### Problem requirements:
Can you reproduce the guide on common English spelling mistakes below word for word, from its first line to its last?

--- Start Selected excerpt ---

A practical guide to common spelling errors in English and how a free online spell checker can help you find them instantly.

A single spelling mistake in a job application, client proposal, or published article can undermine your credibility far more than the error itself deserves. Readers notice misspellings instantly — they’re jarring in a way that grammatical errors rarely are. Yet most people rely entirely on the spell checker built into their word processor, which misses anything outside its dictionary and silently lets through correctly spelled but wrong words.

This guide covers the most common English spelling mistakes, explains why they happen, and shows you how to catch them before they reach your audience.

Why spell checkers miss so much

Traditional spell checkers only flag words that don’t exist in their dictionary. They won’t catch:

  • Homophones: their vs there vs they’re, your vs you’re, its vs it’s
  • Real words in the wrong context: typing form instead of from, or manger instead of manager
  • Name and brand misspellings: a spell checker might accept Gooogle because it looks like a plausible word

Running a second pass with a dedicated tool, away from the distraction of writing, catches things that inline spell checking misses.

The most common English spelling mistakes

Words with ie / ei confusion

The classic rule “i before e except after c” has so many exceptions it’s almost useless. These words trip up native speakers constantly:

  • receive (not recieve)

--- End Selected excerpt ---
--- Start Listing ---

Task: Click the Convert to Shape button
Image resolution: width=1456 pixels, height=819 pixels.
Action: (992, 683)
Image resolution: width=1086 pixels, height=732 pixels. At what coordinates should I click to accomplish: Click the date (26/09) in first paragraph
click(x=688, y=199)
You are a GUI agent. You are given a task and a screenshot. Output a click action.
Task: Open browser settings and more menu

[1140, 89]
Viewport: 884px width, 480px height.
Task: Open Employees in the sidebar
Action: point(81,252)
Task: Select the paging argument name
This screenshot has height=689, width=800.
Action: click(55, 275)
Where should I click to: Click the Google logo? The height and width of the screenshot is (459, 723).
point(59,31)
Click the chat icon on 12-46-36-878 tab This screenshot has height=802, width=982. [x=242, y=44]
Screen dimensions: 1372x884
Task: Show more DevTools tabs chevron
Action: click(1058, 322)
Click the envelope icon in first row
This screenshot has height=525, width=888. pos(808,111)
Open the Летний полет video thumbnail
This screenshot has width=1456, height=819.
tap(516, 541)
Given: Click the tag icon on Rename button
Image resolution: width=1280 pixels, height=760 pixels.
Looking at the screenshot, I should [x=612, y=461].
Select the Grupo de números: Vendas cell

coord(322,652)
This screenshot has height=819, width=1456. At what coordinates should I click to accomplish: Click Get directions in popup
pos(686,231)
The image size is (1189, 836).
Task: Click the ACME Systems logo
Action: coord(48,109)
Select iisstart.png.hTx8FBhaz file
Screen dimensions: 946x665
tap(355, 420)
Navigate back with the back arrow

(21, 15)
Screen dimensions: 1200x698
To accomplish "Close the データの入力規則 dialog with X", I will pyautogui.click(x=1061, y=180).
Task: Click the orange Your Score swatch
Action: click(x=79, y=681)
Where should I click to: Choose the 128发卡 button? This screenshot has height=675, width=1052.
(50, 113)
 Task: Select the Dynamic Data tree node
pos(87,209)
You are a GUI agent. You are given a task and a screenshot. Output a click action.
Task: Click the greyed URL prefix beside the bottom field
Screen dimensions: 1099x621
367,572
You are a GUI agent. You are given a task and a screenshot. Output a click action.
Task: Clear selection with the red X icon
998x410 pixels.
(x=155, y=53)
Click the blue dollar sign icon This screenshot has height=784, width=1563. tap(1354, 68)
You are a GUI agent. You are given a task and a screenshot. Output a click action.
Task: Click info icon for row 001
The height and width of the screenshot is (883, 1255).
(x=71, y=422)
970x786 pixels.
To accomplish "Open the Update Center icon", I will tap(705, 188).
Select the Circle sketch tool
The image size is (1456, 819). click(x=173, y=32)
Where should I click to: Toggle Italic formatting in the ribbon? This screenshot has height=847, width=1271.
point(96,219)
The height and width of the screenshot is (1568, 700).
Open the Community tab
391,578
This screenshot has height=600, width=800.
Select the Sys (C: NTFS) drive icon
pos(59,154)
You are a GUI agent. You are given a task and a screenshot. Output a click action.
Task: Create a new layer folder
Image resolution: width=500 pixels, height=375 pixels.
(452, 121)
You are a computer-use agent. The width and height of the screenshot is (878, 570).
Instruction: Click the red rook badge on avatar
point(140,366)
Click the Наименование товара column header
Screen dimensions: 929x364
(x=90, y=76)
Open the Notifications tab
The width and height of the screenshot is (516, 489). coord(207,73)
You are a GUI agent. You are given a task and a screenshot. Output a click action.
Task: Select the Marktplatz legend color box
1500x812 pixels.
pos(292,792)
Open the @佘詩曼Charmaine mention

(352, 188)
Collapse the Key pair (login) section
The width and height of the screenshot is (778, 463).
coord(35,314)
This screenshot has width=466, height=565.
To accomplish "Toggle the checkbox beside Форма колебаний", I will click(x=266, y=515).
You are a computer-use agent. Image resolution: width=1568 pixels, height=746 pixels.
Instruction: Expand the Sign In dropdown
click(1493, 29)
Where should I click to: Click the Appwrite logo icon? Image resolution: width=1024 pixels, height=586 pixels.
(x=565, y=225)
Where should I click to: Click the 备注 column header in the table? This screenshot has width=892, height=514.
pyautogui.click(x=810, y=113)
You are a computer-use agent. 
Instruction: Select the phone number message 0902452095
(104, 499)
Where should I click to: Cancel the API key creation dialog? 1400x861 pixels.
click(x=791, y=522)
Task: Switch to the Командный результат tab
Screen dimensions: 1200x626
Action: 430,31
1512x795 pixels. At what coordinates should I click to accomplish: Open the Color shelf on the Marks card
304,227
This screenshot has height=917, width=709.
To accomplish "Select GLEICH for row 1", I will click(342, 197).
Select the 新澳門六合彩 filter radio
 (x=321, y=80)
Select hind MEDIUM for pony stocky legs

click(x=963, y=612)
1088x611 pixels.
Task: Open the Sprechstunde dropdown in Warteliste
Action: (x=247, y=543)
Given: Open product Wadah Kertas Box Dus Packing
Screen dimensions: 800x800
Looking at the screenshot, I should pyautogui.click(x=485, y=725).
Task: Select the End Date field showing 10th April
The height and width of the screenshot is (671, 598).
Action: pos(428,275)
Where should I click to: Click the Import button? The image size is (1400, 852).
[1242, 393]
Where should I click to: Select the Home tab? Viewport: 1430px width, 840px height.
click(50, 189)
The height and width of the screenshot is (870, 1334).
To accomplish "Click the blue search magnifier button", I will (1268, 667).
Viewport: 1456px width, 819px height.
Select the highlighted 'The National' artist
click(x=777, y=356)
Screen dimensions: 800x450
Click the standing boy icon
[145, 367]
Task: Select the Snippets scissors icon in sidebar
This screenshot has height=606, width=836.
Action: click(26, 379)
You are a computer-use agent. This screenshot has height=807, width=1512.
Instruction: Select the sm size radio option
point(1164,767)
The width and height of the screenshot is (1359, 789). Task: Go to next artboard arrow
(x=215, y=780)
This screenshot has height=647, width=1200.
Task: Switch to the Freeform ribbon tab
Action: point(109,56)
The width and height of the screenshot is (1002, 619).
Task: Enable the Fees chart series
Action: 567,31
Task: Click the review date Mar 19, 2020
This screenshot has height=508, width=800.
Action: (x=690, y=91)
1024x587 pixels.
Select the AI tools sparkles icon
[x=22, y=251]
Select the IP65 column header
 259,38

--- End Listing ---

### Response to the task:
A practical guide to common spelling errors in English and how a free online spell checker can help you find them instantly.

A single spelling mistake in a job application, client proposal, or published article can undermine your credibility far more than the error itself deserves. Readers notice misspellings instantly — they’re jarring in a way that grammatical errors rarely are. Yet most people rely entirely on the spell checker built into their word processor, which misses anything outside its dictionary and silently lets through correctly spelled but wrong words.

This guide covers the most common English spelling mistakes, explains why they happen, and shows you how to catch them before they reach your audience.

Why spell checkers miss so much

Traditional spell checkers only flag words that don’t exist in their dictionary. They won’t catch:

  • Homophones: their vs there vs they’re, your vs you’re, its vs it’s
  • Real words in the wrong context: typing form instead of from, or manger instead of manager
  • Name and brand misspellings: a spell checker might accept Gooogle because it looks like a plausible word

Running a second pass with a dedicated tool, away from the distraction of writing, catches things that inline spell checking misses.

The most common English spelling mistakes

Words with ie / ei confusion

The classic rule “i before e except after c” has so many exceptions it’s almost useless. These words trip up native speakers constantly:

  • receive (not recieve)